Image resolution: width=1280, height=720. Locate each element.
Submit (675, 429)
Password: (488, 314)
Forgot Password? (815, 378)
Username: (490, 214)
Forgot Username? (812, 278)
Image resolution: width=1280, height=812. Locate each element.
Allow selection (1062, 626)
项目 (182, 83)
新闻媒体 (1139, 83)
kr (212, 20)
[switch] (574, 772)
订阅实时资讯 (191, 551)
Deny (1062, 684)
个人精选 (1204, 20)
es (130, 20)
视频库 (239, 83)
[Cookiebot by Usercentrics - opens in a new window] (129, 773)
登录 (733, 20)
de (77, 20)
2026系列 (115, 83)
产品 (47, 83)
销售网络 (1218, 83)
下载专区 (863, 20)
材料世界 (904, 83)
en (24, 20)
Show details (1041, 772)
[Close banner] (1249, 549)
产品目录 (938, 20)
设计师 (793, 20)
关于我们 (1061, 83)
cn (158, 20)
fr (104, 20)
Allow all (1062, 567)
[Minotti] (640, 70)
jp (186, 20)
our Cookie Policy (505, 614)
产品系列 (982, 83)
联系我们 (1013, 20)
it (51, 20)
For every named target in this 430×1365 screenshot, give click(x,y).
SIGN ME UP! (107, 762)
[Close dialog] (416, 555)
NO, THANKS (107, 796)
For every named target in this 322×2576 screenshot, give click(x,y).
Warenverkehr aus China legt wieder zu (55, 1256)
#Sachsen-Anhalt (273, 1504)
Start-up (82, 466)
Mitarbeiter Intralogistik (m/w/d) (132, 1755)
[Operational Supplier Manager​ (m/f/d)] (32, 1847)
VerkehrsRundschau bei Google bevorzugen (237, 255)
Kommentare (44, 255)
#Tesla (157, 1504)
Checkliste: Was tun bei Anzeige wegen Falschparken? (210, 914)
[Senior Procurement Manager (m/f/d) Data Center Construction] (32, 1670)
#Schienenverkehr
○ ○ ○ ○ ○
■ Assignment
Print the data above exactly as it was provided.

■ Answer for the task
Image resolution: width=1280, height=720. Locate each element.
Submit (675, 429)
Password: (488, 314)
Forgot Password? (815, 378)
Username: (490, 214)
Forgot Username? (812, 278)
Image resolution: width=1280, height=812. Locate each element.
Allow selection (1062, 626)
项目 (182, 83)
新闻媒体 (1139, 83)
kr (212, 20)
[switch] (574, 772)
订阅实时资讯 (191, 551)
Deny (1062, 684)
个人精选 (1204, 20)
es (130, 20)
视频库 (239, 83)
[Cookiebot by Usercentrics - opens in a new window] (129, 773)
登录 (733, 20)
de (77, 20)
2026系列 (115, 83)
产品 (47, 83)
销售网络 (1218, 83)
下载专区 (863, 20)
材料世界 (904, 83)
en (24, 20)
Show details (1041, 772)
[Close banner] (1249, 549)
产品目录 (938, 20)
设计师 (793, 20)
关于我们 (1061, 83)
cn (158, 20)
fr (104, 20)
Allow all (1062, 567)
[Minotti] (640, 70)
jp (186, 20)
our Cookie Policy (505, 614)
产品系列 (982, 83)
联系我们 (1013, 20)
it (51, 20)
For every named target in this 430×1365 screenshot, give click(x,y).
SIGN ME UP! (107, 762)
[Close dialog] (416, 555)
NO, THANKS (107, 796)
For every named target in this 322×2576 screenshot, give click(x,y).
Warenverkehr aus China legt wieder zu (55, 1256)
#Sachsen-Anhalt (273, 1504)
Start-up (82, 466)
Mitarbeiter Intralogistik (m/w/d) (132, 1755)
[Operational Supplier Manager​ (m/f/d)] (32, 1847)
VerkehrsRundschau bei Google bevorzugen (237, 255)
Kommentare (44, 255)
#Tesla (157, 1504)
Checkliste: Was tun bei Anzeige wegen Falschparken? (210, 914)
[Senior Procurement Manager (m/f/d) Data Center Construction] (32, 1670)
#Schienenverkehr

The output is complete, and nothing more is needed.